雪に包まれたその外観は古い礼拝堂のようで、沈黙そのものが壁を形づくっているようだった。
二年前の冬、ぼくはそこで彼女に出会った。
院内へ足を踏み入れると、空気は冷たく澄み、どこか薬草のような匂いが漂っていた。
遠くからオルゴールのようなクラシックが流れ、白い壁には美術館のように絵が掛けられている。
廊下を進むたび、すれ違う人々の肩には涙の跡が光り、すすり泣きが後ろ髪を引く。
ぼくは祖父の背中を追いながら、その奥へと歩いていった。
建物の一角に、小さな木のベンチが置かれていた。
窓から射し込む冬の光が床を染め、ステンドグラスに反射した色彩は、祈りの欠片のように壁に散った。
その場所に、彼女はいつもいた。
漆黒の長い髪に、白いスウェットにパンツ。
飾り気のない姿で両足を抱え、膝に古びた本を置いている。
ページをめくる指先は薄氷のように細く冷たそうで、紙の擦れる音が空気をひとしずく揺らした。
「なに読んでるの?」
ぼくが声をかけると、彼女は顔を上げ、まっすぐぼくを見つめ――
すぐに、色硝子に滲む光へ視線をそらした。
「…古い本」
その一言だけを残し、本を閉じずに指で挟んだまま、雪の降りしきる窓の外を見ていた。
ぼくは彼女の隣に腰を下ろす。
壁に散った色彩が、呼吸のたびに小さく震え、まるで万華鏡の中に迷い込んだようだった。
ふいに、彼女が口を開く。
「…お母さんとお父さんは?」
「おじいちゃんと来てる」
そう答えると、彼女は小さく「そう」と呟き、またページをめくった。
「お姉さんは、ひとり?」
「うん。
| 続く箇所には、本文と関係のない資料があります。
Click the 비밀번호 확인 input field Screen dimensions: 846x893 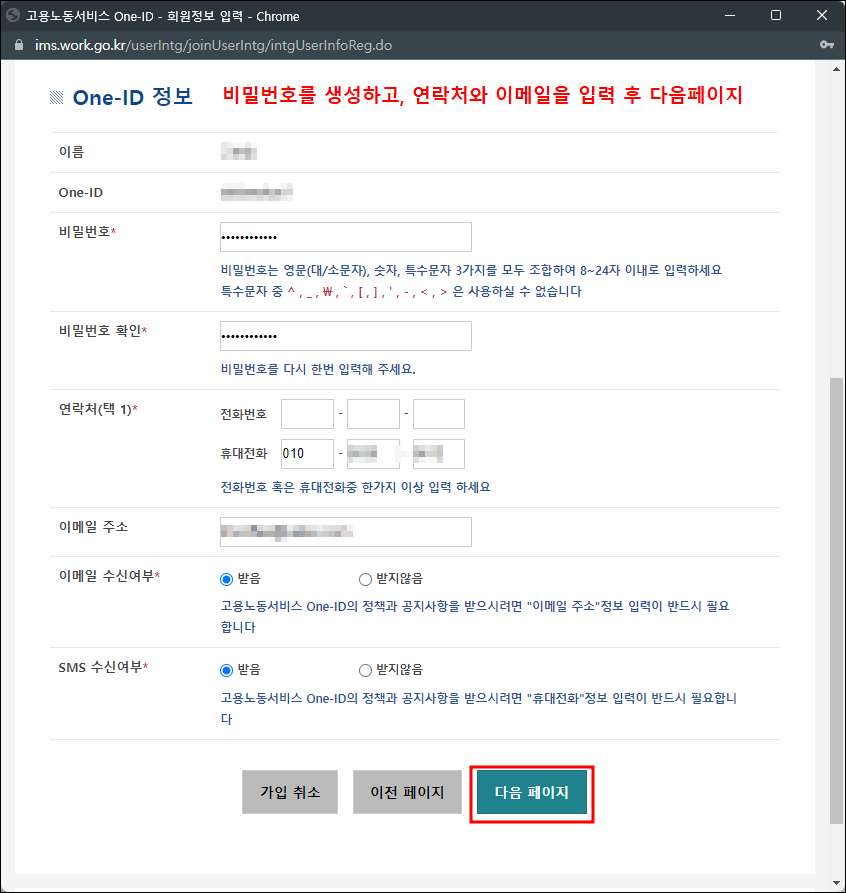click(345, 336)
ひとり」
彼女は髪を耳にかけ、まつ毛を伏せ、呼吸を整える。
その間に広がる沈黙が、不思議と心に沁みていった。
――「帰るよ」
廊下に祖父の声が響く。
ぼくは立ち上がり、「またね。お姉さん」と言って駆けていった。
***
次の日も、彼女は同じ場所にいた。
昨日と同じ本を抱きしめるように持ち、同じ姿勢で小さくなっている。
「お姉さん、今日もひとり?」
「毎日ひとり」
髪をひとつに束ね、白い耳に小さな赤い石のピアスが揺れていた。
その赤は、冬の曇り空の下でもかすかな灯りのように見えた。
彼女がポツリとぼくに問う
「お見舞い?」
「うん。お父さんのお見舞いに、おじいちゃんと」
「…そう」
吐き出す息が、かすかに震えていた。
沈黙が流れ、彼女は指を伸ばした。
「…万華鏡みたいね」
指さす先で、ステンドグラスの光が幾重にも揺らぎ、形を変えていく。
言葉はなくても、その光を分け合うだけで、二人には十分だった。
――「帰るよ」
祖父の声。
ぼくは立ち上がり、「ばいばい。お姉さん」と小さく手を振った。
***
次の週。
病棟の廊下には、誰かの嗚咽が染み込んでいた。
肩を抱かれ歩く家族とすれ違うと、胸の奥が波立つ。
それでも彼女は変わらず、同じベンチにいた。
頬をうっすら赤らめ、雪明かりのように静かに座っている。
「お姉さん、毎日来てるの?」
「うん」
「お姉さん、千変万化って知ってる?」
ぼくが言うと、彼女は初めて顔を上げ、光の揺らぎをじっと見てしずかにいった。
「…万華鏡みたいなこと」
「うん。万華鏡って、人みたいだね」
彼女の瞳は黒曜石のように深く、見ているのに、どこも見ていないようだった。
「どうして、小さいのにこの病院によく来るの?」
ぼくは少し笑って答える。
「死ぬ場所だから?」
彼女は驚いたように目を見開き、それからゆっくりと頷いた。
ぼくは光に手をかざす。
「冬の光って、温かい」
彼女も同じように手を伸ばし、
「そうだね」
と重ねた。
言葉は少なくても、彼女といる時間は柔らかだった。
隣に座り黙っているだけで、心が静まり、死の気配さえも遠のくように思えた。
彼女の見ているものと、ぼくの見ているもの。
その重なりの中で、幼いぼくは確かに――同じ世界に立っているのだと感じていた。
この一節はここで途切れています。